Legacy technology such as centralised databases often come with interoperability issues, and alongside container sprawl, threaten to undermine the DevOps project – and the digital transformation efforts now so vital to business growth.
Containers are here to stay
It’s no exaggeration to say containers are seen as one of the modern building blocks of cloud computing. Like virtual machines (VMs), they provide a neat, self-contained package in which developers can run their applications, libraries and other dependencies. In doing so, containers offer a consistent, predictable environment isolated from other applications. However, since they’re more lightweight and have lower associated overheads than virtual machines, deploying containers quickly and easily at large scale across private, public and hybrid cloud environments comes far more easily.
It’s no wonder, therefore, that containers have continued to attract increasing praise in recent times. The ability to set-up test environments quickly and easily and scale them up to full production if necessary is a tantalising prospect for developers. It’s claimed that over 80% of IT teams used containers in 2018, up from just over half (58%) the year before. Each week, Google deploys over two billion of them alone.
Friend or foe?
Despite this deployment, the rapid adoption of containers highlights a growing rift in IT architecture, between stateless application workloads running on container environments, and stateful application workloads running on more traditional infrastructure. As container orchestration tools such as Kubernetes have allowed organisations to take greater control over their container environments, so businesses have begun to see the benefits of stateless applications. These range from using APIs to integrate multiple applications into services, to enabling an online-first approach to services, and to easier scalability and redeployment.
Yet while organisations reap the full rewards of containers, they are now facing the opposite challenge from their legacy IT. Quite simply, architecture built for stateful applications cannot match the flexibility, agility and rapid evolution that is now possible. For instance, stateful applications will often exist in silos, with their own independent network, policies and infrastructure – meaning it is much harder to scale without directly adding to that infrastructure, or to connect with other applications using APIs. What this means is that architects face an all-too-common nightmare of running without actually moving. Although a huge amount of investment and energy is put into building and improving legacy applications and their databases, stateless applications continue to offer incredible potential.
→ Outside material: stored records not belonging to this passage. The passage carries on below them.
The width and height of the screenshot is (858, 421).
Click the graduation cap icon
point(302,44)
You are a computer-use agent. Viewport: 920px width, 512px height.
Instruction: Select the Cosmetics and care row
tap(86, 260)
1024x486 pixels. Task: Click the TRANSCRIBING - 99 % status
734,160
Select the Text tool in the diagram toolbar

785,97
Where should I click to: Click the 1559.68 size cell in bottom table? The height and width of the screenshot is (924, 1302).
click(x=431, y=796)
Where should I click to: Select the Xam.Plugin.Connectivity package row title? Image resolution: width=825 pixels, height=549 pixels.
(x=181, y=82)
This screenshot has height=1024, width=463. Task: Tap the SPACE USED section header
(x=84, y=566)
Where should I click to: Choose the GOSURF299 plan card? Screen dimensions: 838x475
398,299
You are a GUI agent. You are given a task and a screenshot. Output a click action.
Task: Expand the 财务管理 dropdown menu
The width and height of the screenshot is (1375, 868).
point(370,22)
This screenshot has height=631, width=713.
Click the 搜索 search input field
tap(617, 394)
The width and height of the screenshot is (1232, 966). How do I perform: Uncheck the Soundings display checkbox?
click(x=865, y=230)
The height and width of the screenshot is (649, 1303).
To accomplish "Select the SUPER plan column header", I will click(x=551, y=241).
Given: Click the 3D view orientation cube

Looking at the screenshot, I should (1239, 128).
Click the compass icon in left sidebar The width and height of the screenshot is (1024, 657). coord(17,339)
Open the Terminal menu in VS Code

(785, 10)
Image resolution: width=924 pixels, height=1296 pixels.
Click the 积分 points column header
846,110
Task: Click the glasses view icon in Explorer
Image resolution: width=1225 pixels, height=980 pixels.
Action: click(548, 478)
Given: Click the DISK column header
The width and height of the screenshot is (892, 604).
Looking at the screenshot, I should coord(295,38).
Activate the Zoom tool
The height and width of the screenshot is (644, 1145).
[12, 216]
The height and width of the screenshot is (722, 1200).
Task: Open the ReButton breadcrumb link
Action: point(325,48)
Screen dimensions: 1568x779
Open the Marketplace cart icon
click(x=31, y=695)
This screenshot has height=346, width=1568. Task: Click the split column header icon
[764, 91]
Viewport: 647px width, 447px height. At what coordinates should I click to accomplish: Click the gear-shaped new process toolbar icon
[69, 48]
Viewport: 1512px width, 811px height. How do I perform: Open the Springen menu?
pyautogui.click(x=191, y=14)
In one thing’s for sure, it’s that architects must bridge this gap – as the longer they leave it, the wider and harder to cross it will become. The task will have to be delicate. The new lightweight approach containers allow is at odds with the traditional, monolithic approach of legacy databases and infrastructure. At the same time, simply replacing a legacy database with a more modern alternative is not an easy answer. Whether organisations like it or not, legacy databases support applications that are absolutely critical to the business, and when adopting a more modern NoSQL database, there’s nothing to say it can support containers automatically.
The path to architecting success
For architects, the good news is that there is light at the end of the tunnel. Modern databases are being designed to operate seamlessly with new container orchestration tools like Kubernetes — allowing architects to more easily manage how containers connect with centralised databases in the cloud. Armed with such tools, architects can finally ensure each component works together by taking a holistic approach to IT infrastructure.
Of course, architects do have the task of understanding which of their applications need to be moved from stateful to stateless quickly, to ensure they can keep pace with the evolution of containers, and which can be kept in their legacy environment, as they are at no risk of becoming obsolete. For instance, finance and payment functions, whose prime concern is performing the exact same action consistently, quickly and transparently, could remain on their legacy database, while anything that impacts the customer or end user experience should be modernised so that it can keep evolving at the same rate as customer demands. Eventually, almost all of the applications in a business will be built on containers. If they can manage this evolution, architects can ensure that containers remain a friend not a foe.
The architect’s role is becoming increasingly challenging, as they are not only tasked with keeping the lights on, but also providing the right environment to drive innovation-fuelled success. Containers are just the latest advances in technology that tests their ability to keep pace with DevOps teams. More advances naturally lie ahead, and to continue to add value to the business, integrating existing and emerging technologies will be near the top of the architect’s agenda.